Quand on parle inégalité de richesse entre hommes et femmes, on pense d’abord aux écarts de salaires - de l'ordre de 20% en Suisse - entre les deux sexes. Mais les inégalités de richesse en fonction du genre ne se limitent pas au marché du travail et à la question des salaires, elles sont aussi présentes dans les familles.
C'est ce que démontrent les sociologues Céline Bessière, de l'Université Paris Dauphine, et Sybille Gollac, du CNRS, dans leur essai "Le genre du capital: comment la famille reproduit les inégalités" (La Découverte), qu'elles ont présenté dans La Matinale de la RTS samedi.
Cette enquête au long cours, sur 20 ans, analyse les mécanismes qui conduisent à une "compatibilité sexiste" du patrimoine familial, visibles surtout lors de deux moments clés de la vie familiale: les séparations et les héritages.
Les bien structurants, aux garçons
Pour l’héritage, mieux vaut être un fils qu’une fille. Les chercheuses démontrent en effet que des "arrangements économiques sexistes" privilégient les garçons, et ce malgré un droit de succession égalitaire.

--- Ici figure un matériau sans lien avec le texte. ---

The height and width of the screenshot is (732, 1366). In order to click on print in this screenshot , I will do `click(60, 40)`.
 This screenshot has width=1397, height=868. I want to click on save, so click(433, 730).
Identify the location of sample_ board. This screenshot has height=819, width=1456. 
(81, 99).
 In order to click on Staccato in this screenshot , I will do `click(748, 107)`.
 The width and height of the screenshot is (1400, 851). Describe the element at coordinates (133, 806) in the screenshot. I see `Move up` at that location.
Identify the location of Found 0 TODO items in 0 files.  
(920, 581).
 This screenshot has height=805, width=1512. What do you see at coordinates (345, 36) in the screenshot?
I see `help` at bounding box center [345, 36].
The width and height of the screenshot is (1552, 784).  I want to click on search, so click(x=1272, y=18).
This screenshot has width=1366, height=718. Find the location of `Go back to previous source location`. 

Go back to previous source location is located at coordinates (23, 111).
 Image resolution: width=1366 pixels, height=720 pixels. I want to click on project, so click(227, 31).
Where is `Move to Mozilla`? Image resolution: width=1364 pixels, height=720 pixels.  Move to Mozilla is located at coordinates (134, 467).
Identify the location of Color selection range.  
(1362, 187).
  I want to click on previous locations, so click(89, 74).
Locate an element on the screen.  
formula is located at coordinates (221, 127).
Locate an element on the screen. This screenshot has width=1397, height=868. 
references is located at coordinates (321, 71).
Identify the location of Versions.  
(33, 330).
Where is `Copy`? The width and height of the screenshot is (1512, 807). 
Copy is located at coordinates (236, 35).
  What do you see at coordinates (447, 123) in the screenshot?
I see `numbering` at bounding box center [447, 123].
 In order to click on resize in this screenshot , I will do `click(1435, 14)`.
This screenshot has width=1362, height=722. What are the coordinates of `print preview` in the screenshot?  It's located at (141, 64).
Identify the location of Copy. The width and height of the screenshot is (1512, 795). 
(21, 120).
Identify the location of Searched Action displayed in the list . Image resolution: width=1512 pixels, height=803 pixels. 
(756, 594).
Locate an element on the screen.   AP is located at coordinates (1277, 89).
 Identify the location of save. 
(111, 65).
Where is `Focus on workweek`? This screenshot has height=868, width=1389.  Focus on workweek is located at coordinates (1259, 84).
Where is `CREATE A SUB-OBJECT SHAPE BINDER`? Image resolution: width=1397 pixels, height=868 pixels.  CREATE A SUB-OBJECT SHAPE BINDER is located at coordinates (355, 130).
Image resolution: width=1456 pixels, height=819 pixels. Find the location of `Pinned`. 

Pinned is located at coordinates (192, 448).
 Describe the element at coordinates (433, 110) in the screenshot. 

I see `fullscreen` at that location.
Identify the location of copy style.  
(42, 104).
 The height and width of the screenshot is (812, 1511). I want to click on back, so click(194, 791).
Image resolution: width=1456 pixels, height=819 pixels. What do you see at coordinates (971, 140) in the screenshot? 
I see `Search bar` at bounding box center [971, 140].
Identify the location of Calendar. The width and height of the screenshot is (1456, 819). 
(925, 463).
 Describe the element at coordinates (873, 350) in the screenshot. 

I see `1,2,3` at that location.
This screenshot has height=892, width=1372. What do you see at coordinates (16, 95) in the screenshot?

"Ce qu'on constate au sein des familles, c'est que les garçons apparaissent souvent comme de meilleurs héritiers que leurs soeurs", explique Céline Bessière. "Au sein du patrimoine, il existe des biens structurants - comme des entreprises familiales, des maisons de famille - qu'il est important de conserver. Or, dans les familles, on va souvent considérer que les hommes sont plus aptes à gérer ces biens. Aussi parce qu'ils sont plus solides financièrement, car ils obtiennent une rétribution financière plus importante dans la cadre de leur travail", détaille la chercheuse.
Ce qui devrait être fait en théorie, c'est d'établir la liste des biens qui composent le patrimoine familial, les évaluer et avoir une valeur globale qui sera ensuite divisée en parts égales. "Ce qui se passe en réalité, c'est qu'on sait à l'avance à qui doivent aller les biens structurants - au fils, et souvent l'aîné. On construit ensuite une évaluation et une répartition des autres biens, pour construire une espèce d'égalité formelle, mais souvent au prix d'une sous-évaluation des biens structurants", notent les chercheuses.
"Ce qui fait que les compensations que reçoivent notamment les soeurs vont souvent être d'une valeur inférieure aux biens structurants que reçoivent leurs frères."
"Quitter le domicile conjugal, c'est comme perdre sa tour aux échecs"
La séparation, ou le divorce, est un autre moment révélateur de ces inégalités de genre, affirme l'étude. Partout dans le monde, les femmes ont une baisse immédiate de niveau de vie, suite à une séparation conjugale. En France, c'est à peu près -20% pour les femmes, alors que le niveau de vie des hommes se maintient à l'identique, précisent les chercheuses. "Mais ce que nous avons vu aussi, c'est ce qui se joue au niveau du patrimoine: les femmes ont beaucoup de mal à conserver le domicile conjugal quand les couples sont propriétaires, alors même qu'elles ont plus souvent la charge des enfants après la séparation."
Selon des avocates interrogées dans l'étude, "quitter le domicile conjugal, c'est comme perdre sa tour aux échecs": la personne qui part doit se reloger, payer un loyer et attendre que celui qui reste puisse rembourser sa part, ce qui fait de ce dernier le maître du tempo. "Et le temps produit de l'inégalité."
Ces inégalités concernent toutes les classes sociales, relèvent encore les chercheuses. A une différence près: "dans les classes populaires, les histoires d'argent sont des affaires de femmes, parce qu'en réalité ce sont essentiellement des problèmes. Mais plus on grimpe dans la hiérarchie sociale - et plus le niveau de richesse est élevé - plus le pouvoir économique reste entre les mains des hommes."